DATA FOR THIS TASK:

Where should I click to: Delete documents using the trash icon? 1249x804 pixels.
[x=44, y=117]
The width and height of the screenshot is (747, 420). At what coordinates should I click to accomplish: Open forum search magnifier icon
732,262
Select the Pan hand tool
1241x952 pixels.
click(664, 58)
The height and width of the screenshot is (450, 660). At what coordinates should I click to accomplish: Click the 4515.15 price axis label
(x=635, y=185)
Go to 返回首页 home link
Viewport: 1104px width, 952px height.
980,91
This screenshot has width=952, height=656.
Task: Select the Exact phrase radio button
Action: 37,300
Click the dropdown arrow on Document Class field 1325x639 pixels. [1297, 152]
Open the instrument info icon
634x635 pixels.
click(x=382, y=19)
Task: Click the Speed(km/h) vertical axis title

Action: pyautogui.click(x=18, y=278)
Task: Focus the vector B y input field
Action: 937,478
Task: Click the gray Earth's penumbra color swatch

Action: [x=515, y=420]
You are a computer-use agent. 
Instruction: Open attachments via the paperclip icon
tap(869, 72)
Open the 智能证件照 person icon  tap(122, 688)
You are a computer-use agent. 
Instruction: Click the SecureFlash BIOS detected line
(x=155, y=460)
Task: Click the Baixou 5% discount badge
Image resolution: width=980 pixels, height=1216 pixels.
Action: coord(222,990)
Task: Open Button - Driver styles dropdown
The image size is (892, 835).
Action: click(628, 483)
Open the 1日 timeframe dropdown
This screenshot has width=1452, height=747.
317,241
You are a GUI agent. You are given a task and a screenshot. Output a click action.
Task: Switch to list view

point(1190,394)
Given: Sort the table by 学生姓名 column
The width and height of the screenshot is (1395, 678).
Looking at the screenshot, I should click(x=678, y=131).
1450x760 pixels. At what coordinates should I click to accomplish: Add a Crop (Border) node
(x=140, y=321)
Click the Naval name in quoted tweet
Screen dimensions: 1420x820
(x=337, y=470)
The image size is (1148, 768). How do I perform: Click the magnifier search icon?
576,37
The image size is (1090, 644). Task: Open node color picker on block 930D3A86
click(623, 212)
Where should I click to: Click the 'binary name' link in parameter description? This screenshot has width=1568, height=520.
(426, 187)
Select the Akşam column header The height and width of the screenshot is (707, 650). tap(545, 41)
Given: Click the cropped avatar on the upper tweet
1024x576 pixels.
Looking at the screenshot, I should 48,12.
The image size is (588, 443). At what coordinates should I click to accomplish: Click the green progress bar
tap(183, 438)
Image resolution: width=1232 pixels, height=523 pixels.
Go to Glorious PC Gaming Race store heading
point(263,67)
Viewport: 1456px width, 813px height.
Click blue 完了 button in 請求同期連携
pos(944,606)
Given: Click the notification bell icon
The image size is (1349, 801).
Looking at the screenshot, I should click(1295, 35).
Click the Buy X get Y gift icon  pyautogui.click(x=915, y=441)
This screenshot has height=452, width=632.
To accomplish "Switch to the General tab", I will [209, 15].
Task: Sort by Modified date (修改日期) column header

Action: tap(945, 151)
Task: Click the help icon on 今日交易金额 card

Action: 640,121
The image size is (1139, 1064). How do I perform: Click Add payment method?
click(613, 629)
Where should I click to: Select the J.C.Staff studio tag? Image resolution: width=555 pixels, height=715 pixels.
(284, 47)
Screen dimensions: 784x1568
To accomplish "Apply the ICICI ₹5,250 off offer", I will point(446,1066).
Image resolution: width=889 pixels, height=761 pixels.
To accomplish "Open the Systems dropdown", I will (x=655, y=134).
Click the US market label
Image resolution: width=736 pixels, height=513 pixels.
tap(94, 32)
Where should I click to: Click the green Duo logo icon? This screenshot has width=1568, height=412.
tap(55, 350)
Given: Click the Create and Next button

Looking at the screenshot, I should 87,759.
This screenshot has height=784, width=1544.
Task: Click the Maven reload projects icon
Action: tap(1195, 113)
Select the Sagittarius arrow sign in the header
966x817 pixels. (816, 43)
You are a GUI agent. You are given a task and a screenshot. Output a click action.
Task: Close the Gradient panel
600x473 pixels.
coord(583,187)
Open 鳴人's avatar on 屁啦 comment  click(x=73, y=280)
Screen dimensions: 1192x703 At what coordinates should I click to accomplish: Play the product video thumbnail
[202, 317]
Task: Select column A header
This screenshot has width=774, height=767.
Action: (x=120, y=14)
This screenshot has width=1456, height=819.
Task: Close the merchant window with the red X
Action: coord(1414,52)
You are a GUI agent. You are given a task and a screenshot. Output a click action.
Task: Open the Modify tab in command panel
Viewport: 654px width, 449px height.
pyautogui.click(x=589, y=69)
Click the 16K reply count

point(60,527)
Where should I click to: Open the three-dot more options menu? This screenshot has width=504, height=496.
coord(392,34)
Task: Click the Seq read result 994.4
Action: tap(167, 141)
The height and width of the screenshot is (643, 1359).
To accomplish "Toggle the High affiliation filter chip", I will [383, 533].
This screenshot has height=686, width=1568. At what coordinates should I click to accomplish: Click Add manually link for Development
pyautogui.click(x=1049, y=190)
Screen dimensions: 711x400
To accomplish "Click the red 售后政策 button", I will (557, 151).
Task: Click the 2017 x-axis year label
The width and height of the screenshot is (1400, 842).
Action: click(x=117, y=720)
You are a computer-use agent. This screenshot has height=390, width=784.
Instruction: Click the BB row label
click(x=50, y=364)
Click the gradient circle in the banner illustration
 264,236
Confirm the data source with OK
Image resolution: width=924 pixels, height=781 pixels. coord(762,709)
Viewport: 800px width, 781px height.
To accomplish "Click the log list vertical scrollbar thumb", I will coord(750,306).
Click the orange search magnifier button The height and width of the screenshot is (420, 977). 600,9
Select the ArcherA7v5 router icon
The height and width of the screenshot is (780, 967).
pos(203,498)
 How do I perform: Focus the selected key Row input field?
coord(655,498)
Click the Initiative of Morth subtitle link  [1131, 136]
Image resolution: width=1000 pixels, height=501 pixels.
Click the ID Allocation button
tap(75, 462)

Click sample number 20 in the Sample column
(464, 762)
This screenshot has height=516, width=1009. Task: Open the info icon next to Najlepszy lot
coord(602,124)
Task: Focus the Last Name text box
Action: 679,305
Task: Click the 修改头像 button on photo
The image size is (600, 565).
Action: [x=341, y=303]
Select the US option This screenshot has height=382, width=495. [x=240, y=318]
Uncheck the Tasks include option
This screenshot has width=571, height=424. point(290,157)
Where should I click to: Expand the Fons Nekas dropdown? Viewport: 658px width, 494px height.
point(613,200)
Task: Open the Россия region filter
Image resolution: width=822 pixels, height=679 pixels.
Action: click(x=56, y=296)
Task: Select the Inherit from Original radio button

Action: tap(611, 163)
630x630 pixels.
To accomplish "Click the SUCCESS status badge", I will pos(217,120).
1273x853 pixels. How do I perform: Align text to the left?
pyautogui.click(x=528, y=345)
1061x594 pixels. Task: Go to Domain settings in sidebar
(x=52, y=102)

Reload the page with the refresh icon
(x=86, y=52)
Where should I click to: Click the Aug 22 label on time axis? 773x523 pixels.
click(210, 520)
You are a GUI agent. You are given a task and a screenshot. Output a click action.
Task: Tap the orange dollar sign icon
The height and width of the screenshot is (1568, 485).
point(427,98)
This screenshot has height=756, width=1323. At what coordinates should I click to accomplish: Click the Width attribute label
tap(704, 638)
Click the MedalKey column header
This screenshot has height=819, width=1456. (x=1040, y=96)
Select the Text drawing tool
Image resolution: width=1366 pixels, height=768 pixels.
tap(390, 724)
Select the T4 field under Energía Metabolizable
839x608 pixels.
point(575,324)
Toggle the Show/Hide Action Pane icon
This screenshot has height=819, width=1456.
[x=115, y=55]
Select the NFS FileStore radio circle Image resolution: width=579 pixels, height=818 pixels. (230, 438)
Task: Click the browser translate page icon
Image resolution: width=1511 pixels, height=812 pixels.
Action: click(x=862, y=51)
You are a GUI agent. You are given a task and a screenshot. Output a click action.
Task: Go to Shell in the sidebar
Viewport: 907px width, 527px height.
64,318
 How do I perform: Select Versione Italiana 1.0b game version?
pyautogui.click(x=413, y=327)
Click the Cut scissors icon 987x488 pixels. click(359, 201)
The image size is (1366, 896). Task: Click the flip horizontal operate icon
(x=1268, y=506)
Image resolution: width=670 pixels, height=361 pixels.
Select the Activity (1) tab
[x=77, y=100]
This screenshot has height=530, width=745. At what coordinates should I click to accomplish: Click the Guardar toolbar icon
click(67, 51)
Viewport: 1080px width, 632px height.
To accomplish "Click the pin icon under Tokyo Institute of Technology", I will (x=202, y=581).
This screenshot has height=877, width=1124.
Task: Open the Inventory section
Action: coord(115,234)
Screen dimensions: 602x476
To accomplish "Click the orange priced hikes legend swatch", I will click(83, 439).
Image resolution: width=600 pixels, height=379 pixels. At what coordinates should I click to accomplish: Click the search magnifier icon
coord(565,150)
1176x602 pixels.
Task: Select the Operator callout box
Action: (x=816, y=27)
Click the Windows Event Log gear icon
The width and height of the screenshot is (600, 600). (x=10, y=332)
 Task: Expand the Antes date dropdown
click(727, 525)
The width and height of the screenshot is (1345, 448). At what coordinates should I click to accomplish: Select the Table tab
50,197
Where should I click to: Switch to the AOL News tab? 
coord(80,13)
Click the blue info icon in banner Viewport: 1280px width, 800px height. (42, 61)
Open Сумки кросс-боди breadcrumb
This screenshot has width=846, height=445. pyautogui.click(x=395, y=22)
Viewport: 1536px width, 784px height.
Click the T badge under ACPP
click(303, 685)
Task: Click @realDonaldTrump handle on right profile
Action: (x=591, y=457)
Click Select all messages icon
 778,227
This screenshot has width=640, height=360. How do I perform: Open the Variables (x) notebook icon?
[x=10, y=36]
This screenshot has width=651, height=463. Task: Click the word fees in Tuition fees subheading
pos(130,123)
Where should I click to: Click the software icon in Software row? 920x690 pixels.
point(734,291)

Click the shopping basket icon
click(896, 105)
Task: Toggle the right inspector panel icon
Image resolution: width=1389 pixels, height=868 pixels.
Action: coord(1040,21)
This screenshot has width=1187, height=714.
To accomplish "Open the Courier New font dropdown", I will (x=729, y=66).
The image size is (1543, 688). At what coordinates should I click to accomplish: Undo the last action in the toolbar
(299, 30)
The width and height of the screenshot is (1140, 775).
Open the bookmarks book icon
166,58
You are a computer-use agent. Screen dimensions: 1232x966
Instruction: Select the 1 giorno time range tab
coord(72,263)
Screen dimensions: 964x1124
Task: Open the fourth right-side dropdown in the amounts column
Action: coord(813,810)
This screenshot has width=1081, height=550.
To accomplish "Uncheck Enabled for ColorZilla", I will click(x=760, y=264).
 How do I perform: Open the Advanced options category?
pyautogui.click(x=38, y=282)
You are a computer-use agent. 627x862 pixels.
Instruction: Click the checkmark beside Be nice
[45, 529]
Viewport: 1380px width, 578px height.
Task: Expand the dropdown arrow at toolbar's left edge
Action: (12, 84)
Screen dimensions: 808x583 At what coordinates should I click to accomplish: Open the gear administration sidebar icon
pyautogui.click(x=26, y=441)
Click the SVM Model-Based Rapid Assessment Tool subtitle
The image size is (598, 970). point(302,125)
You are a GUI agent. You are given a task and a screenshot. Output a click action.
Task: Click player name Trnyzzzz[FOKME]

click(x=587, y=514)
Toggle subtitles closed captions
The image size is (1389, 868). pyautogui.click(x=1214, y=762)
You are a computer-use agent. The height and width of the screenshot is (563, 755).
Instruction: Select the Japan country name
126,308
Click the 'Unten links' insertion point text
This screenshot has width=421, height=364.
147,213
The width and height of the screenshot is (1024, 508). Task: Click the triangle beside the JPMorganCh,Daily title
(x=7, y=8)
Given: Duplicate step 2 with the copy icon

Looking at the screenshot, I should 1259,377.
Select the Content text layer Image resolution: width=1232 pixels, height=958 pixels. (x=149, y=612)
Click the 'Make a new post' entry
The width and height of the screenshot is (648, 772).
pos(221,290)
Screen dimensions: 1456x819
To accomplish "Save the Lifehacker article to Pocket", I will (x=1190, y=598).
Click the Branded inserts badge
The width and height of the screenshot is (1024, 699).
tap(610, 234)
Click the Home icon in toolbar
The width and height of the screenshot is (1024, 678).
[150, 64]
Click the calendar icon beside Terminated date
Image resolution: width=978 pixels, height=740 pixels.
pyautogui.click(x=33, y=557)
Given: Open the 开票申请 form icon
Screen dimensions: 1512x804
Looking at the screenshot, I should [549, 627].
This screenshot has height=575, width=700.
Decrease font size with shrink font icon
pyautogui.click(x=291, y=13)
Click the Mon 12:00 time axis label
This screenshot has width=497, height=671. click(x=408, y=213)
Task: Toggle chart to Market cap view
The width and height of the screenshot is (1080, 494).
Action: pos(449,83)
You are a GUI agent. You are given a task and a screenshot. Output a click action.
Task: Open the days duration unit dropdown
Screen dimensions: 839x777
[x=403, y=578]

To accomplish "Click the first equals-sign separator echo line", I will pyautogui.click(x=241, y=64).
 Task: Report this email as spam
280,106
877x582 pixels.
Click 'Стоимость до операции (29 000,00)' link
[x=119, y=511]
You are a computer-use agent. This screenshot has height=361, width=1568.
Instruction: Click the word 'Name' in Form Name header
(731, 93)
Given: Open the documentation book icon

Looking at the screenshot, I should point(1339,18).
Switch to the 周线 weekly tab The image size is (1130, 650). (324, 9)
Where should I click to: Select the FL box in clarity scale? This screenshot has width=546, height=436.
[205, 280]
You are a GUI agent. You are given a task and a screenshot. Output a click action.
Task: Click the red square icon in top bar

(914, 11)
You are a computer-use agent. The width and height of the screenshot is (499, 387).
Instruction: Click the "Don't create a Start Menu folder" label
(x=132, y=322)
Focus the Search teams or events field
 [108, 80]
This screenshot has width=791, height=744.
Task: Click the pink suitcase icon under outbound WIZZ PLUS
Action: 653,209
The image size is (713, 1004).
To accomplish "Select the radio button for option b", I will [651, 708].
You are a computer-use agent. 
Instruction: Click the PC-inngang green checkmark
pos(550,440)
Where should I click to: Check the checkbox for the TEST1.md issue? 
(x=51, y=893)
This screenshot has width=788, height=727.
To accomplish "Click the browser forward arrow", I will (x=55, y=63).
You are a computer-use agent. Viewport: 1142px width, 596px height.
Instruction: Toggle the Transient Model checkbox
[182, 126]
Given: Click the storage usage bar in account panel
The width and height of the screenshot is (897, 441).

TASK PROMPT: Look through the listing, and copy each line that contains the word "browser".

ANSWER TO THIS EXERCISE:
Task: Click the browser translate page icon
To accomplish "Click the browser forward arrow", I will (x=55, y=63).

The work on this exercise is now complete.